Naquele momento único, me apaixonei - perdidamente - pela voz, pela palavra, pela melodia e chorei.
Sentindo cada nota se transformando em lágrima, comecei a pensar em mim mesma. Na ausência de um amor companheiro, de um amor devotado, de um amor físico e espiritualmente identificado e sentido.
Tento entender o porquê. Foram as muitas noites e dias de leitura? Foram os museus e suas belezas infinitas, retratando os amores reais e fictícios? Foram os poemas que li, naquela quartinho dos fundos da casa da amiga, quando era uma adolescente?

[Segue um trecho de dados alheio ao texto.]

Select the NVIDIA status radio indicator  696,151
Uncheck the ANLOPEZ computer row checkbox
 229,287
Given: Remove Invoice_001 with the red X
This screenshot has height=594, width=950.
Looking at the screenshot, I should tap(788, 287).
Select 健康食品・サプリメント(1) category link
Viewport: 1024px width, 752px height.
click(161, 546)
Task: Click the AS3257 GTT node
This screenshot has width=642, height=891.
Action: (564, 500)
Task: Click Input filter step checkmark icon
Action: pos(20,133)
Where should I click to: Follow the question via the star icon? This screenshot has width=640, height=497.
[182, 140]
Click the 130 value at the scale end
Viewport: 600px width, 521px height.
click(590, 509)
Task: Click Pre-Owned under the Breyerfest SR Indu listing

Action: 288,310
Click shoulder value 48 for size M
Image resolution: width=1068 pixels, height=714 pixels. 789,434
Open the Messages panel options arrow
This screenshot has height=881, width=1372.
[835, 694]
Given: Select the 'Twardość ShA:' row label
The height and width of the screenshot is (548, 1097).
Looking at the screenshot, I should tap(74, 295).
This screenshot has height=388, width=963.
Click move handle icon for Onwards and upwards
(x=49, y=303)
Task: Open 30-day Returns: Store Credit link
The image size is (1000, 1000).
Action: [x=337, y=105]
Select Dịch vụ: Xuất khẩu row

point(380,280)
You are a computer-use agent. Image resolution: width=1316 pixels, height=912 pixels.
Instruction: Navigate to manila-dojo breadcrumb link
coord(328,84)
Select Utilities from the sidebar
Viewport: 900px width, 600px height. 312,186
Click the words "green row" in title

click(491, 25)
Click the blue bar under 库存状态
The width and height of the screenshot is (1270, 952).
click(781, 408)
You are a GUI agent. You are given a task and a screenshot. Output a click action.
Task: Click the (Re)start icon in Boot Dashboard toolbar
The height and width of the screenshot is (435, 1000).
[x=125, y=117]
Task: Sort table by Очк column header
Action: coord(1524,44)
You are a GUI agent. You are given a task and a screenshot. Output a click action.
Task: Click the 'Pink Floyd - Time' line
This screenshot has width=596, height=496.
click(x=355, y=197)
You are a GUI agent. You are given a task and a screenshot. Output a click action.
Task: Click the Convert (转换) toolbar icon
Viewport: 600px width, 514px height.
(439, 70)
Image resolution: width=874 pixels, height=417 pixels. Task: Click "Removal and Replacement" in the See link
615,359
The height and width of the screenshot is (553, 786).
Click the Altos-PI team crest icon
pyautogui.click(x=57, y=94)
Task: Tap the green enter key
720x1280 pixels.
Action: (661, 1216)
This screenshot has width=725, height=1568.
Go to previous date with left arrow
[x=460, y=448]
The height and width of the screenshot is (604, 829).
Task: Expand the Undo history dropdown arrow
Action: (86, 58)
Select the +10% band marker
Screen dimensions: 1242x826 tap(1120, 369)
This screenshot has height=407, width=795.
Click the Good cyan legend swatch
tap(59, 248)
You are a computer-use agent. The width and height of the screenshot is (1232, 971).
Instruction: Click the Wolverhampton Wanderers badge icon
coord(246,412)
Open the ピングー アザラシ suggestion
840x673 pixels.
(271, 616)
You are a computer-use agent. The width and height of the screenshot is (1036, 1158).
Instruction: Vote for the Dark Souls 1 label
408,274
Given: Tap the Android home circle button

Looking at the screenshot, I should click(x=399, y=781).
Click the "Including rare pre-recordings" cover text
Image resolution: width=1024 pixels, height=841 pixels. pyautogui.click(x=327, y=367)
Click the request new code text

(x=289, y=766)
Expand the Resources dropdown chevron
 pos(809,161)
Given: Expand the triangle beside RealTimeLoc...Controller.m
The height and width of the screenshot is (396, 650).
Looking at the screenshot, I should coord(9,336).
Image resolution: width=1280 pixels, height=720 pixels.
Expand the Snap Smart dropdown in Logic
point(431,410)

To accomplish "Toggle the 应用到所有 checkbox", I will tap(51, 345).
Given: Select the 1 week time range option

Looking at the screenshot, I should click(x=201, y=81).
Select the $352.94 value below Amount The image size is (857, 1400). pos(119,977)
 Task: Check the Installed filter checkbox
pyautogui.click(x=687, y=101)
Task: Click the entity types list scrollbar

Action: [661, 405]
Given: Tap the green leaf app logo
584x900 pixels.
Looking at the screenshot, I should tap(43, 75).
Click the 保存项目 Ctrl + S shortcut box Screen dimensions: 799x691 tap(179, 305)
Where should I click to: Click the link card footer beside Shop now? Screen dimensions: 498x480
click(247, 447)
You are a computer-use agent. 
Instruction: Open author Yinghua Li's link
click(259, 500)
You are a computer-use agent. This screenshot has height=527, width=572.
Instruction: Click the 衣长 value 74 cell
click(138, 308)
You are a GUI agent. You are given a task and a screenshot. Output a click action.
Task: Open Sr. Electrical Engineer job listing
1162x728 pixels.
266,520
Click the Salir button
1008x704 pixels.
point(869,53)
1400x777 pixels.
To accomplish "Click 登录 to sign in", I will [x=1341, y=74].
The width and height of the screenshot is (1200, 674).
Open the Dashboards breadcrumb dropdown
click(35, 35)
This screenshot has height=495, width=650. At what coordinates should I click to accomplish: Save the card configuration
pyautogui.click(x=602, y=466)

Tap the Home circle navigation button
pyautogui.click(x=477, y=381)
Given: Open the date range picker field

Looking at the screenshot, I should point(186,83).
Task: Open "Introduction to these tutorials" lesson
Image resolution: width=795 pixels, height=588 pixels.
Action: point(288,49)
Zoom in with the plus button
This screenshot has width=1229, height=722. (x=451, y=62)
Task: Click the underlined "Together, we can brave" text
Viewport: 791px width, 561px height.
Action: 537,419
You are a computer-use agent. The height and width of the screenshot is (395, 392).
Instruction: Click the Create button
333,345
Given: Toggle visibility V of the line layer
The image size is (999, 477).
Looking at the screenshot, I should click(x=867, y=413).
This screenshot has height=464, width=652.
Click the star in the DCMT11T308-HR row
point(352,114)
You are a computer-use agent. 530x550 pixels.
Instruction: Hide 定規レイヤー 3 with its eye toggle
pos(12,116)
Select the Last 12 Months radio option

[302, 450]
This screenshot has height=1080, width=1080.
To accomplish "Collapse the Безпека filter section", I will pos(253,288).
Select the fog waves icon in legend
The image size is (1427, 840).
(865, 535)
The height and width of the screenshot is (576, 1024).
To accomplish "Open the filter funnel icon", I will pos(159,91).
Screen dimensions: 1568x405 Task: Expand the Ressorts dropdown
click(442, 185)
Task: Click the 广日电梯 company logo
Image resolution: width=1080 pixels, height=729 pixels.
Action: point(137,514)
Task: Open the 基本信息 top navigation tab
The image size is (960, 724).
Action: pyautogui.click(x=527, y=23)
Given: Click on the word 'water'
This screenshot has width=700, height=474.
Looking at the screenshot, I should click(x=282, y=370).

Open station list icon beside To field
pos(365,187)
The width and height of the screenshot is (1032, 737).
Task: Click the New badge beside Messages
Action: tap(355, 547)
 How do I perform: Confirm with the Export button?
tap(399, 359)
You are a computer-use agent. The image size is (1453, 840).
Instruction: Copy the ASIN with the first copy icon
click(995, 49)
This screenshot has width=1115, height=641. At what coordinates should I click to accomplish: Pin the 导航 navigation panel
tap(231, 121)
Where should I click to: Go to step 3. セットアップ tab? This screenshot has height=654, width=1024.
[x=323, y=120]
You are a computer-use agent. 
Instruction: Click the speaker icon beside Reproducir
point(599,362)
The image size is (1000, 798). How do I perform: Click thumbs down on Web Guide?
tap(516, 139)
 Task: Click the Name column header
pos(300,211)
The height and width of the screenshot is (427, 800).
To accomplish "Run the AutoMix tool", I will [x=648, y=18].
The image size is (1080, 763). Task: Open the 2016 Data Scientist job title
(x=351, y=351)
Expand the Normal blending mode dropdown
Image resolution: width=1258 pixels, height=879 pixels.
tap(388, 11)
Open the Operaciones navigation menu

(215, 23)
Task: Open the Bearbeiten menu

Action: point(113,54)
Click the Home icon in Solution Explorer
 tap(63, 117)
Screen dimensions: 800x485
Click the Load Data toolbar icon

Foram os amigos de cabelos longos que conheci nos anos 70? Foram os desconhecidos que diziam coisas lindas, nos encontros inesperados, durante as caminhadas, as viagens, as salas de aula? Foram as canções, cantadas em inglês que nunca entendi de verdade? Foram as flores perfumadas, ao longo da ferrovia?
Onde aprendi que o amor é de uma tal maneira estonteante, que, definitivo, marca a vida e dá sentido a ela?
Todos temos de ter uma amor assim, como o cantado por Sergio Santos?
Então, minhas lágrimas foram de saudades do que não existiu. "Do que não tem conserto e nunca tera".
Já estou aqui, num momento da vida em que as coisas todas estão desenhadas pela realidade. Não tem poesia que a transforme.
Não amei, como nas minhas amadas canções.
Não encontrei o amor, como nos meus romances preferidos. Nem sofri como neles.
Não escreverei, ou beberei, ou arrancarei meus cabelos, como nos filmes italianos.
Não deixarei um livro de memórias, para que saibam como amei e fui amada.
Não receberei uma carta de amor.
Não rasgarei uma carta de amor.
Mas, continuo vivenciando espetáculos da arte, imaginados pelo amor. Dori Caymmi, Chico Cesar e Geraldo Azevedo, Matheus Natchergaele, Tchekhov e todos que vocês me veem comentando, compartilhando...
Ah, Drummond, "o que pode uma criatura"?
É isso, amigos! Hoje acordei, toda trabalhada na Emma Bovary.